[Materials provided]

>>>

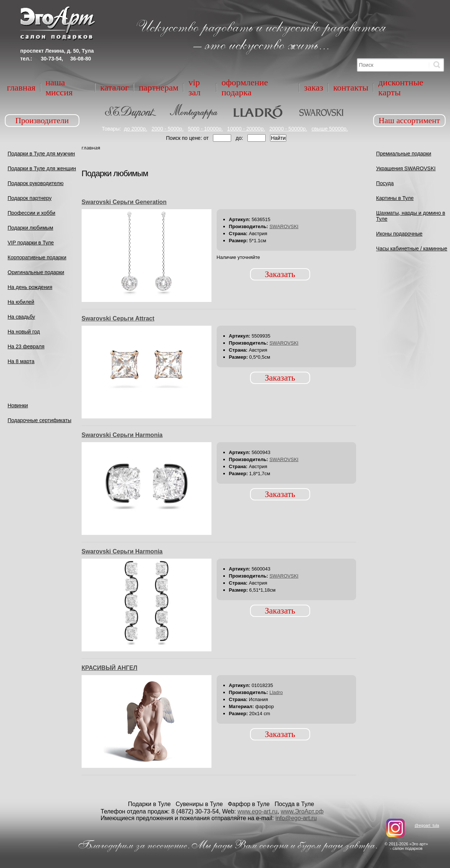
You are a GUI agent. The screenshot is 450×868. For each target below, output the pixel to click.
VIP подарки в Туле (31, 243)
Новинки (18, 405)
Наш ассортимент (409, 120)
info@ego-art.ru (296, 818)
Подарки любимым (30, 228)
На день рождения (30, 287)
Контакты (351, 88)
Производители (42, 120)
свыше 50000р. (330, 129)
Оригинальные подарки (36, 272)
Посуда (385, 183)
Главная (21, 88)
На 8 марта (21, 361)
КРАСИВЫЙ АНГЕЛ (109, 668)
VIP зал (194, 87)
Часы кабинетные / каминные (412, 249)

<<<
>>>

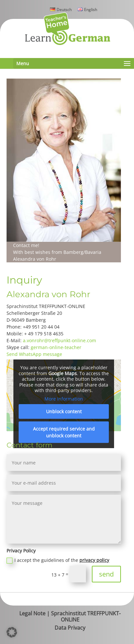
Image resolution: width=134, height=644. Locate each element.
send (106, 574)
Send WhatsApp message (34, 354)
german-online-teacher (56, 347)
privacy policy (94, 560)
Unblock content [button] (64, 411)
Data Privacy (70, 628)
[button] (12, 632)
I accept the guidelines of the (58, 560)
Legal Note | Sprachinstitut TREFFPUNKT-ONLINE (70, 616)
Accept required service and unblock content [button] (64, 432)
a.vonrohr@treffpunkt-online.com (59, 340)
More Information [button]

<<<

[Problem]
Can you give the records again from the line containing "Подарки любимым (30, 228)" through the line containing "VIP зал (194, 87)", changing "Посуда" to "Сервизы" and leaving everything else unchanged?

[Reply]
Подарки любимым (30, 228)
На день рождения (30, 287)
Контакты (351, 88)
Производители (42, 120)
свыше 50000р. (330, 129)
Оригинальные подарки (36, 272)
Сервизы (385, 183)
Главная (21, 88)
На 8 марта (21, 361)
КРАСИВЫЙ АНГЕЛ (109, 668)
VIP зал (194, 87)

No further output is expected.